Seite ::
►
Hast du nur die docs übersehen?. Steht eigentlich alles dort:

/usr/share/doc/splashutils-1.5.4.4-r2/quickstart

/usr/share/doc/splashutils-1.5.4.4-r1/early_bootup

Erstelle schon seit es fbdecore gibt danach meine initramfs.

MfG

----------

## cryptosteve

Auch die hab ich natürlich gesehen. Ich baue meine initrd mit genkernel und war davon ausgegangen, dass der das mit erledigen kann. 

Von daher hatte ich den Fehler eigentlich in der grub-Zeile erwartet.

Momentan weigert sich splash_geninitramfs noch standhaft, meine luks/lvm-Konfiguration mit einzubeziehen. Da müsste ich wohl erstmal richtig einsteigen.

Ich such nochmal ....
◄
Quellmaterial ::
►
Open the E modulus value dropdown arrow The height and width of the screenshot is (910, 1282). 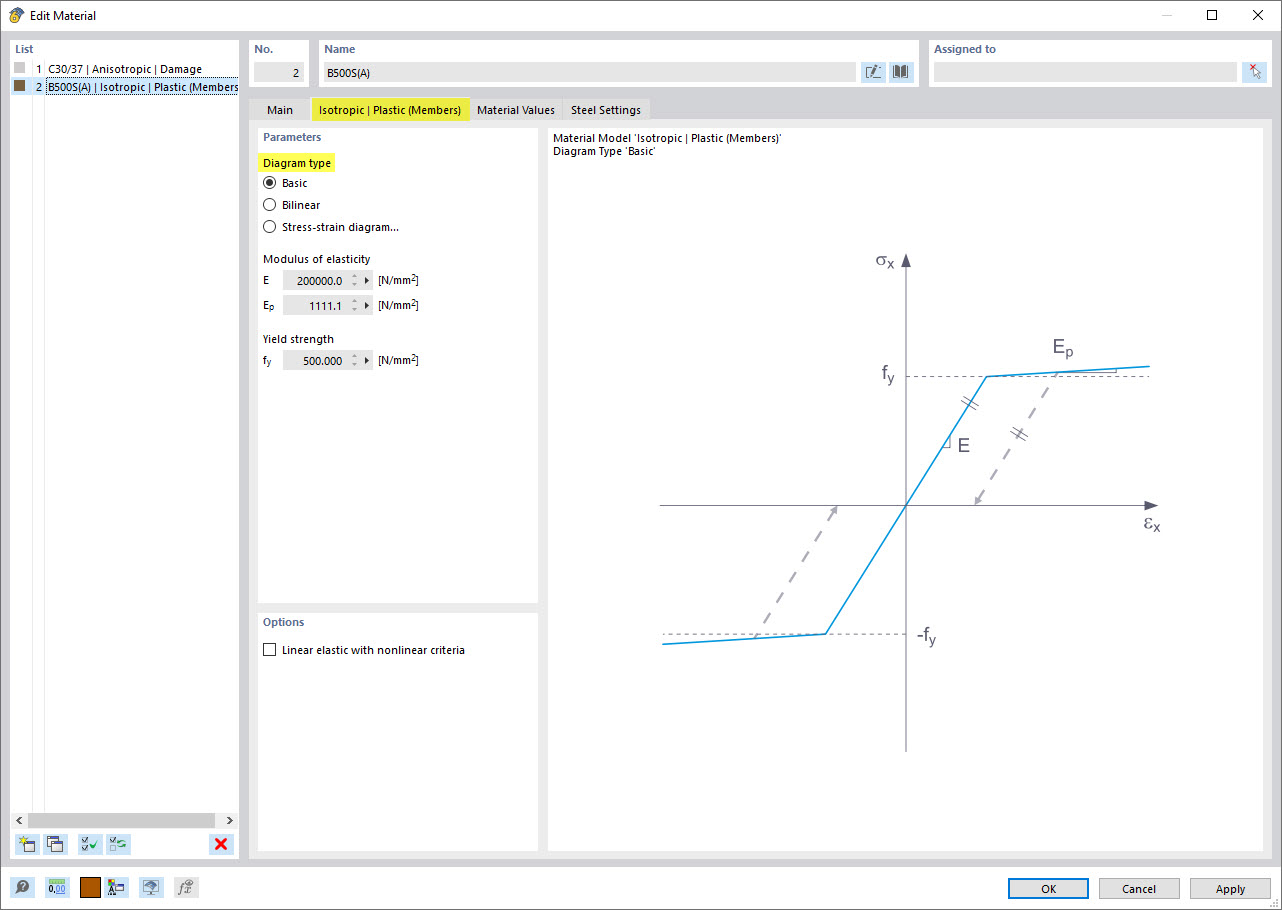[366, 280]
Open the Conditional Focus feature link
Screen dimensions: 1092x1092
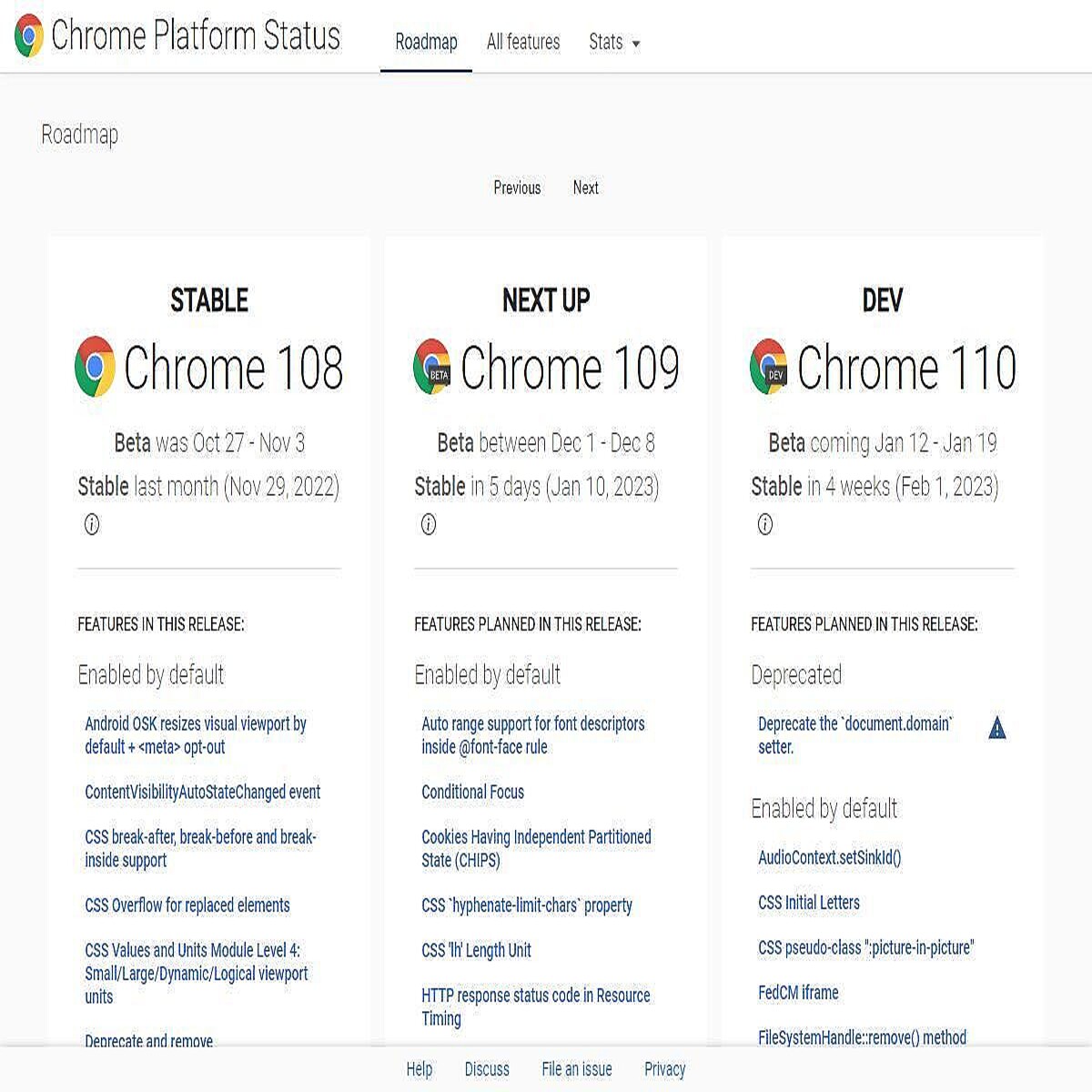pos(472,792)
◄
Arbeitsanweisungen ::
1. Womit baut cryptosteve laut der Forendiskussion über splashutils seine initrd?
2. Bitte führe die Forendiskussion über splashutils im Anschluss an ihren letzten Satz weiter.

Endgültige Antworten ::
1. Mit genkernel.

2.
----------

## bell

Erstmal muss der Framebuffer fest im Kernel drin sein. An sonsten hat der Splash erst eine Chance, wenn das Framebuffer Modul geladen ist. Für Deine Grafikkarte wäre es dann KMS-Splash:

DRM_I915 [=y] 

DRM_I915_KMS [=y]

(unter Direct Rendering Manager (XFree86 4.1.0 and higher DRI support))

Folgende Kernel-Einstellungen kannst Du ruhig weglassen, da sie zu anderen FB-Treibern gehören: *Quote:*   

> CONFIG_FB_BOOT_VESA_SUPPORT=y 
> 
> CONFIG_FB_VESA=y
> 
> CONFIG_FB_RADEON=m
> ...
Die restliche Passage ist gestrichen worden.